High data streams / Fast or Automated input source / High Activity / Lower Performance
Low data streams / Slow input source / Low Activity / Higher Performance
Storage Format
One way to determine the storage format of data in the database is by using the data types. A data type is metadata and it is also a function supplied by the DBMS for establishing integrity constraints. Some data types are consistent across all DBMS vendors and some data types are unique to only one vendor. Some data types are simple scalar types like integer and varchar, while others are complex aggregate types such as coordinates, IP addresses, and imaginary numbers. By choosing the wrong data type you can create a number of challenges that will adversely affect database performance or the integrity of the data or both. The data type format we choose to store data has a number of implications. Let’s look at a few.
- Minimize storage space – the data type dictates how many bytes of storage get consumed by storing the data on disk or in memory. As an example, don’t use varchar(1000) when varchar(10) suffices. Don’t use 4-byte integers when 1 or 2 byte integers are adequate.
- Represent all values – the data type determines the domain of values that can be stored. Alphabetic vs. numeric vs. integer vs. decimal positions. You can’t represent social-security numbers with integer data types for example, since SSN’s that begin with a 0 will not be represented properly.
- Improve integrity – the absence of data can be accommodated for by inserting default values, by making data mandatory vs. optional, by establishing entity and/or referential integrity. Enforcing logical domain over varchar types, such as restricting automotive body color, or DNS top-level domain.
- Support data manipulation – the data type can facilitate or prevent operations on data. If you store date values as varchar for instance, you cannot compare or sort them correctly.
Though not a data type per se, any manipulation on the data before it is stored and/or before it is retrieved (i.e. encryption & decryption) can affect database performance. Plaintext data is the term used for describing data that is displayed it its natural format. When printed or displayed plaintext data can be easily interpreted as to what the characters are. Encrypted data is data that has undergone a process that has masked its real meaning and requires a special conversion process (i.e. decryption) to determine what the real characters are. It is fairly common to encrypt sensitive data in the database. Attributes like social security number, credit card number, medical diagnosis and procedure code data to name a few. With encryption and decryption comes overhead. The more encrypted data you have in your database the slower your database will perform. So choose the attributes to be encrypted wisely.
Factor: Storage Format / Effect on: Data Size / Effect on: PerformanceLarger, More Complex / Higher / Less efficient / Lower Performance
Smaller, Less Complex / Lower /More Efficient / Higher Performance
Retrieval
There are a number of facilities that we can deploy that affect the physical design of the database. These include the use of aggregate vs. scalar data, indexes and partitions.

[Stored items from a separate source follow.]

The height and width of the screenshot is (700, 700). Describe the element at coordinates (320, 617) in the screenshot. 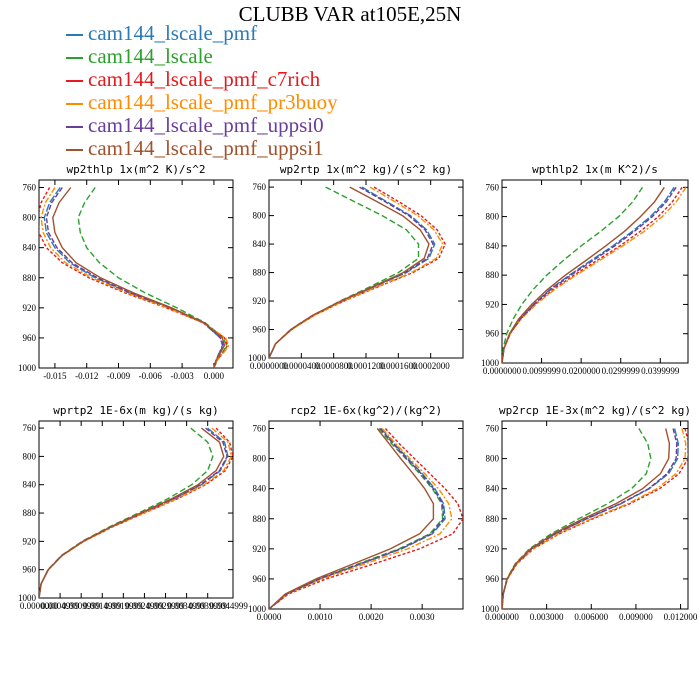

I see `x-tick-label: 0.0010` at that location.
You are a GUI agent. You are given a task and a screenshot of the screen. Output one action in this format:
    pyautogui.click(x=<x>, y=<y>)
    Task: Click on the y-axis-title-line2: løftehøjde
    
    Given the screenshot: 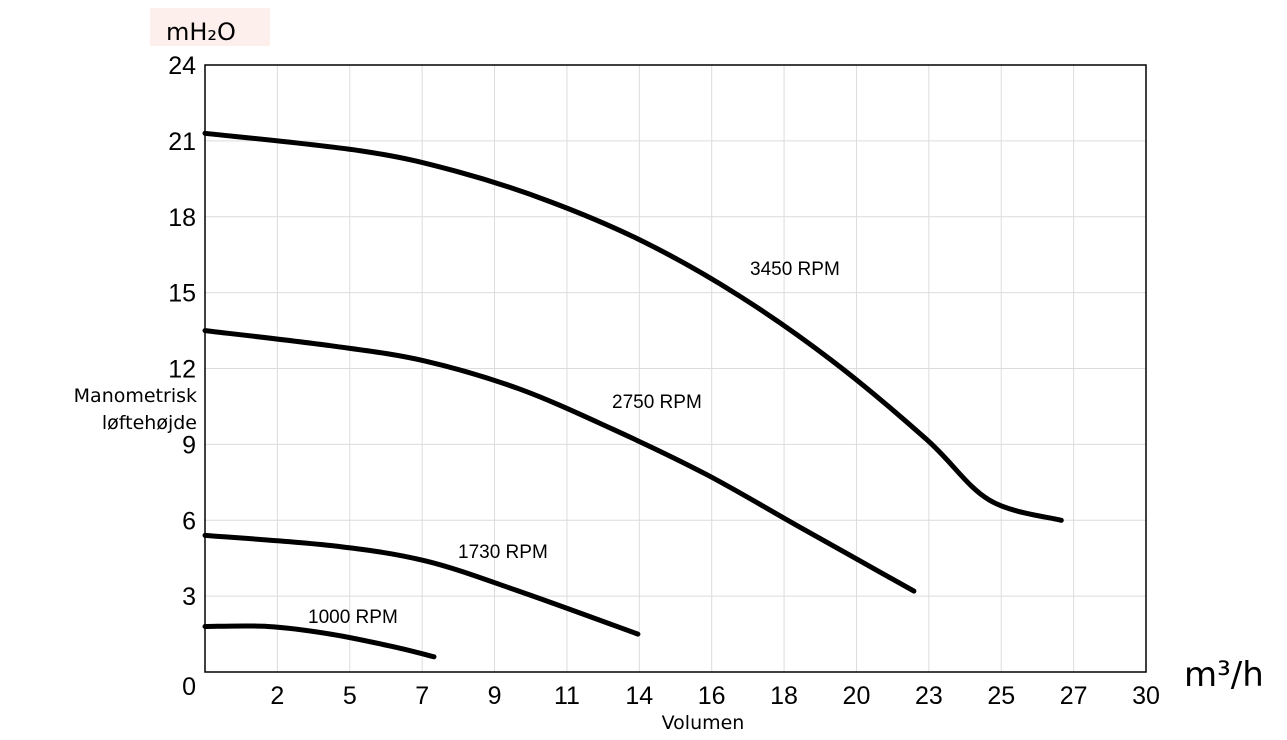 What is the action you would take?
    pyautogui.click(x=150, y=423)
    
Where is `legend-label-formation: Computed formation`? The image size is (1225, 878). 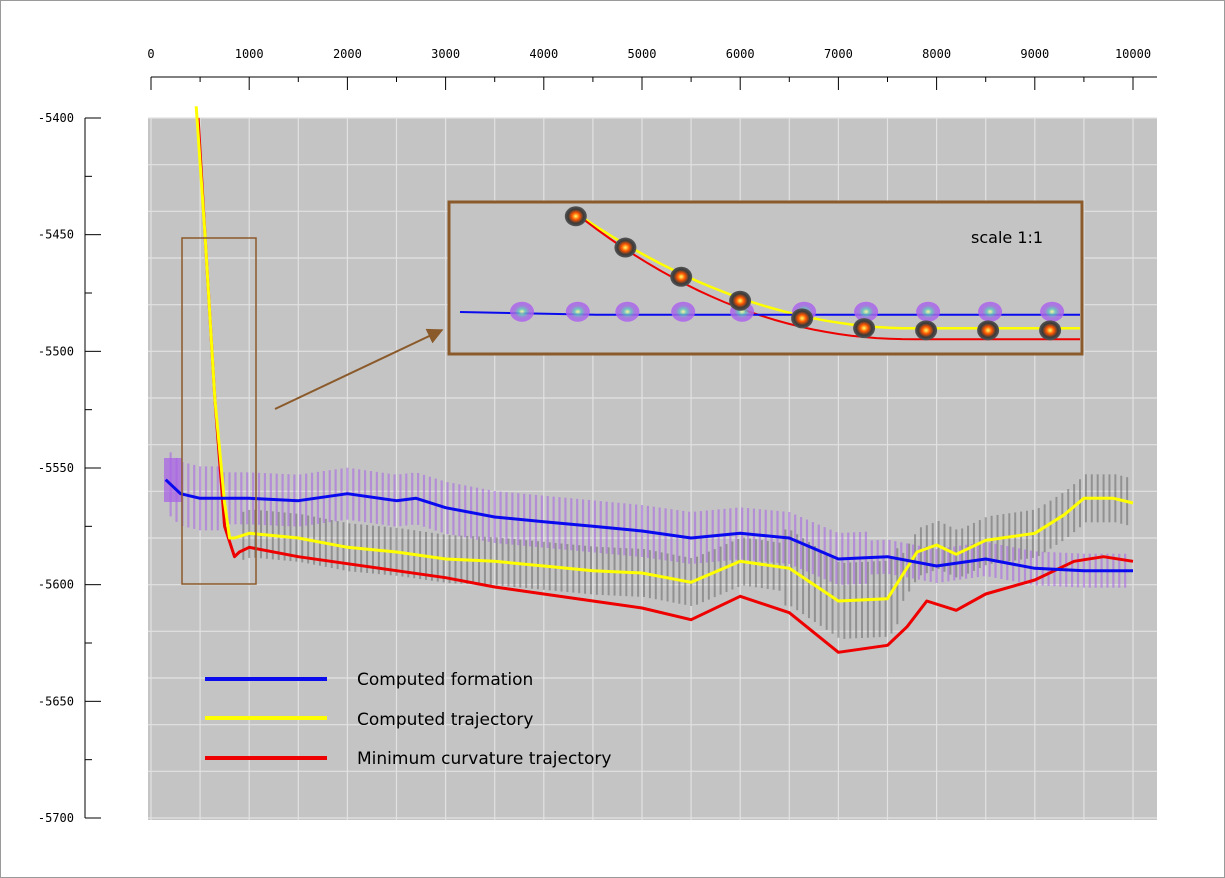 legend-label-formation: Computed formation is located at coordinates (445, 680).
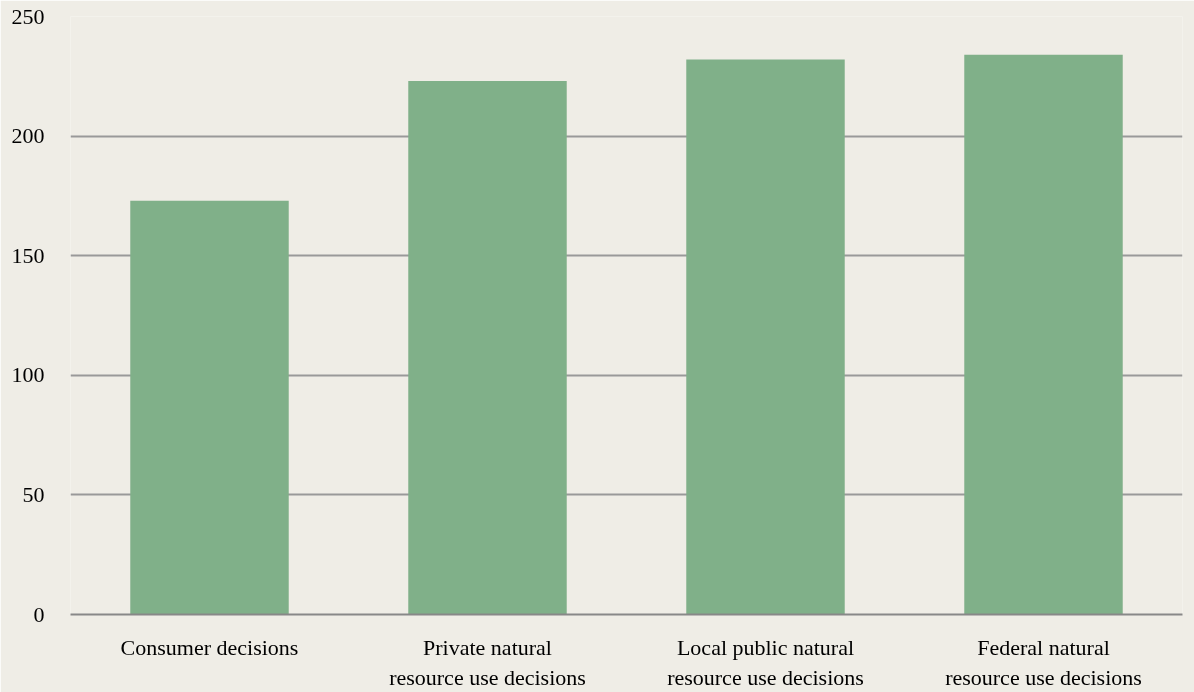  What do you see at coordinates (34, 494) in the screenshot?
I see `y-tick-label: 50` at bounding box center [34, 494].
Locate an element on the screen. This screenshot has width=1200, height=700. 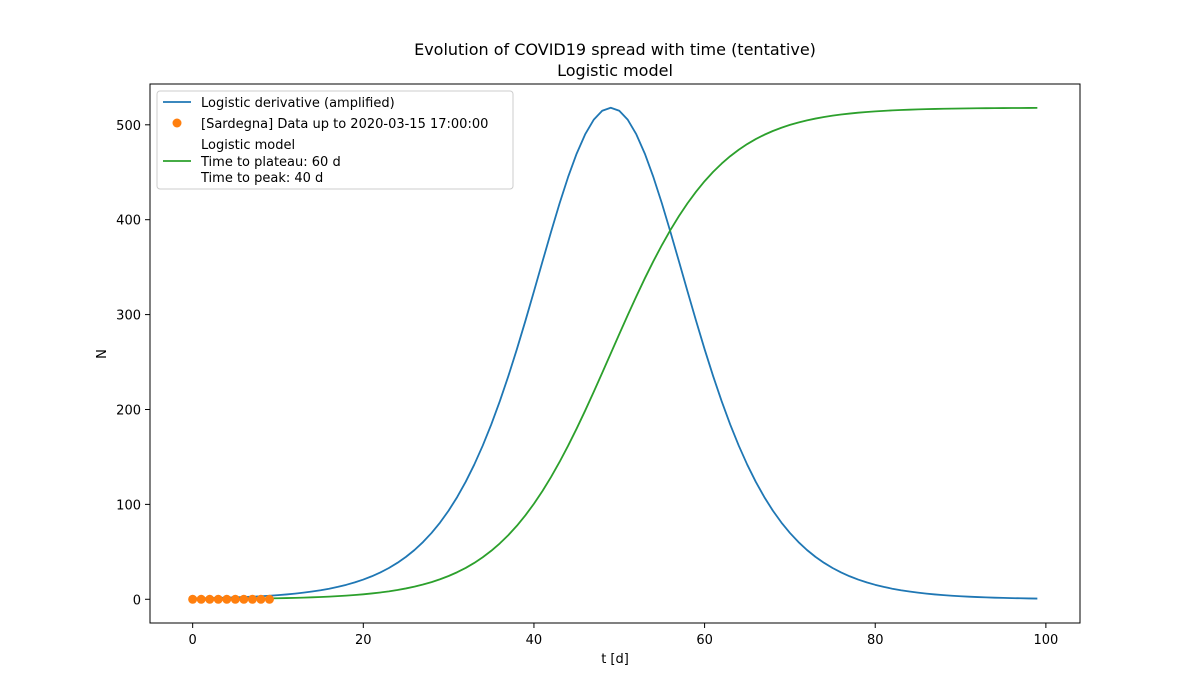
y-tick-label: 500 is located at coordinates (128, 126).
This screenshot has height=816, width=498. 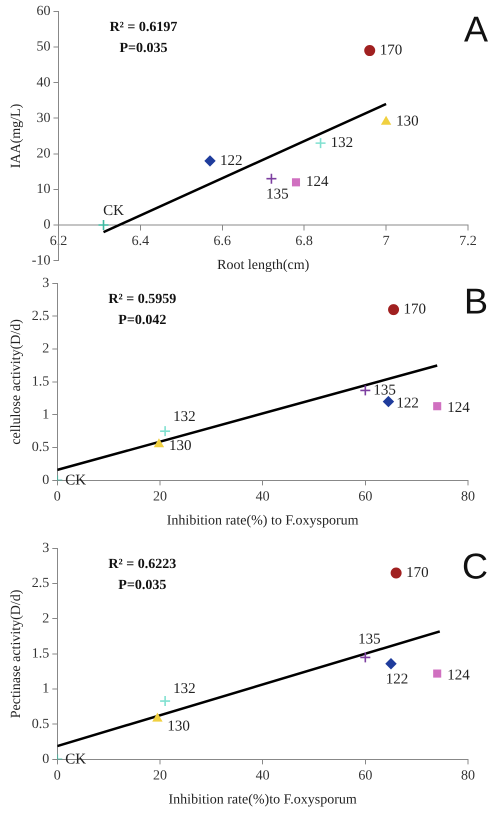 I want to click on chart-title: A, so click(x=476, y=29).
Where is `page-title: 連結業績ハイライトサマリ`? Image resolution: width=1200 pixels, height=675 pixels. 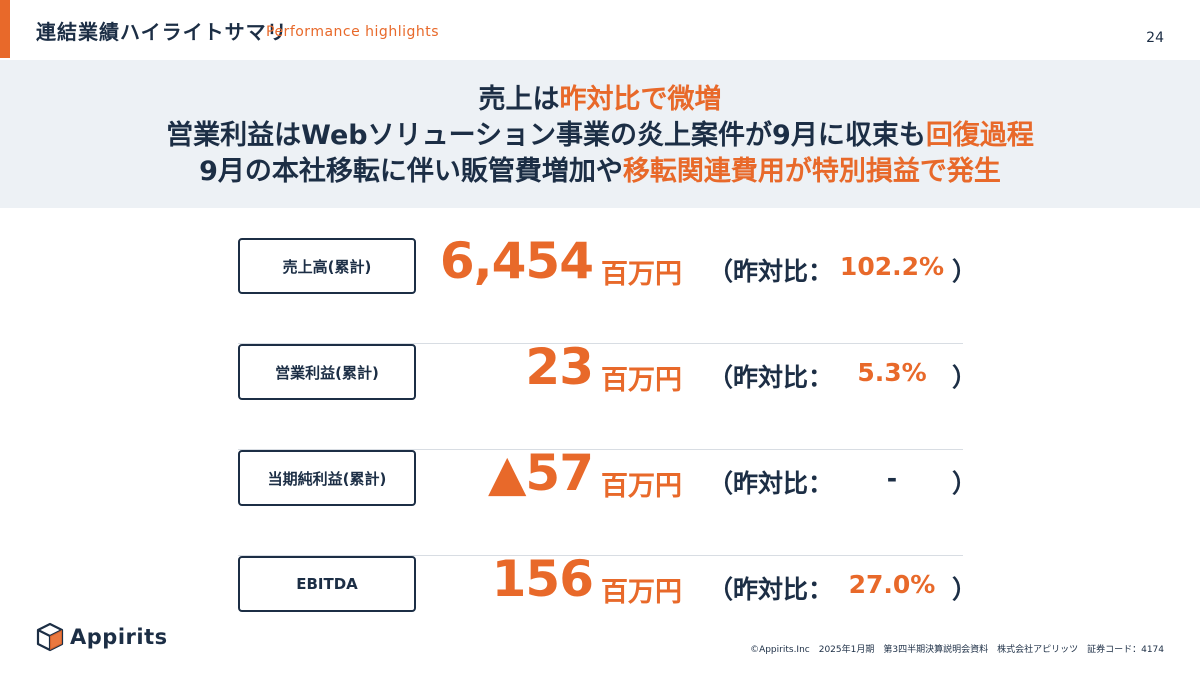
page-title: 連結業績ハイライトサマリ is located at coordinates (162, 32).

The choice to store data as scalar values i.e. lowest level values or aggregate (summary level) values is a critical design issue. If the data is usually going to be summarized before it is used it makes sense to summarize it once store it in a summary table and use it in its summarized form. If the actual scalar values are needed more often than the summary values then leaving the data in it scalar form is recommended. An example of where you might use this is with Employee salary data.
You might have a business requirement to analyze the employee salaries by department so it might make sense to create a summary table of employee salaries by department once.
This way each query using this data doesn’t have to summarize the data each time the query is run. High volumes of data summarized often are a good candidate to store at an aggregate table level.